===== Task inputs =====

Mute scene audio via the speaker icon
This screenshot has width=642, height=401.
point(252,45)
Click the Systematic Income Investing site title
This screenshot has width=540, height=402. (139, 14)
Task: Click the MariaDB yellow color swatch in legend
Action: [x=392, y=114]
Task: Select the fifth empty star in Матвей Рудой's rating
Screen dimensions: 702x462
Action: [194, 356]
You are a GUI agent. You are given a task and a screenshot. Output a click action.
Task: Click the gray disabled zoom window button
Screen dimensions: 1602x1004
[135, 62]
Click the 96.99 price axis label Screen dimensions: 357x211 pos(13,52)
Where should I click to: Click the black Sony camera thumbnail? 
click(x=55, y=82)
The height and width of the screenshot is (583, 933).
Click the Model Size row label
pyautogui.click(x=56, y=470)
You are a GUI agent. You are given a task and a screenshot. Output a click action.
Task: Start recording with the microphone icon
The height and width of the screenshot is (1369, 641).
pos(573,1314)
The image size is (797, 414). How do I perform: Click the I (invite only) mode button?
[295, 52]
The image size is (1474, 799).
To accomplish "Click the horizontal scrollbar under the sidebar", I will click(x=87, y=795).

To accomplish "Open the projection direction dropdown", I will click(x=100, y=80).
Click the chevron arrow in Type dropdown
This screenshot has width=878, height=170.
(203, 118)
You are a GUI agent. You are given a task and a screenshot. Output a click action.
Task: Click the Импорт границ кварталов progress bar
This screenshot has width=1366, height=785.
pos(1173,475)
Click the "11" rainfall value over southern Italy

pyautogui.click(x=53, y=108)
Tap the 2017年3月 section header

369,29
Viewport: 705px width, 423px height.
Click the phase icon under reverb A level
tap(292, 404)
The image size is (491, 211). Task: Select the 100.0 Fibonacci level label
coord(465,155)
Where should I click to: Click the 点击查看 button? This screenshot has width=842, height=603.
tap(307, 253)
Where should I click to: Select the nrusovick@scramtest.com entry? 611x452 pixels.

=====

Until the last line is reached, keep transcribing the data exactly.

Result:
Mute scene audio via the speaker icon
This screenshot has width=642, height=401.
point(252,45)
Click the Systematic Income Investing site title
This screenshot has width=540, height=402. (139, 14)
Task: Click the MariaDB yellow color swatch in legend
Action: [x=392, y=114]
Task: Select the fifth empty star in Матвей Рудой's rating
Screen dimensions: 702x462
Action: [194, 356]
You are a GUI agent. You are given a task and a screenshot. Output a click action.
Task: Click the gray disabled zoom window button
Screen dimensions: 1602x1004
[135, 62]
Click the 96.99 price axis label Screen dimensions: 357x211 pos(13,52)
Where should I click to: Click the black Sony camera thumbnail? 
click(x=55, y=82)
The height and width of the screenshot is (583, 933).
Click the Model Size row label
pyautogui.click(x=56, y=470)
You are a GUI agent. You are given a task and a screenshot. Output a click action.
Task: Start recording with the microphone icon
The height and width of the screenshot is (1369, 641).
pos(573,1314)
The image size is (797, 414). How do I perform: Click the I (invite only) mode button?
[295, 52]
The image size is (1474, 799).
To accomplish "Click the horizontal scrollbar under the sidebar", I will click(x=87, y=795).

To accomplish "Open the projection direction dropdown", I will click(x=100, y=80).
Click the chevron arrow in Type dropdown
This screenshot has width=878, height=170.
(203, 118)
You are a GUI agent. You are given a task and a screenshot. Output a click action.
Task: Click the Импорт границ кварталов progress bar
This screenshot has width=1366, height=785.
pos(1173,475)
Click the "11" rainfall value over southern Italy

pyautogui.click(x=53, y=108)
Tap the 2017年3月 section header

369,29
Viewport: 705px width, 423px height.
Click the phase icon under reverb A level
tap(292, 404)
The image size is (491, 211). Task: Select the 100.0 Fibonacci level label
coord(465,155)
Where should I click to: Click the 点击查看 button? This screenshot has width=842, height=603.
tap(307, 253)
Where should I click to: Select the nrusovick@scramtest.com entry? 611x452 pixels.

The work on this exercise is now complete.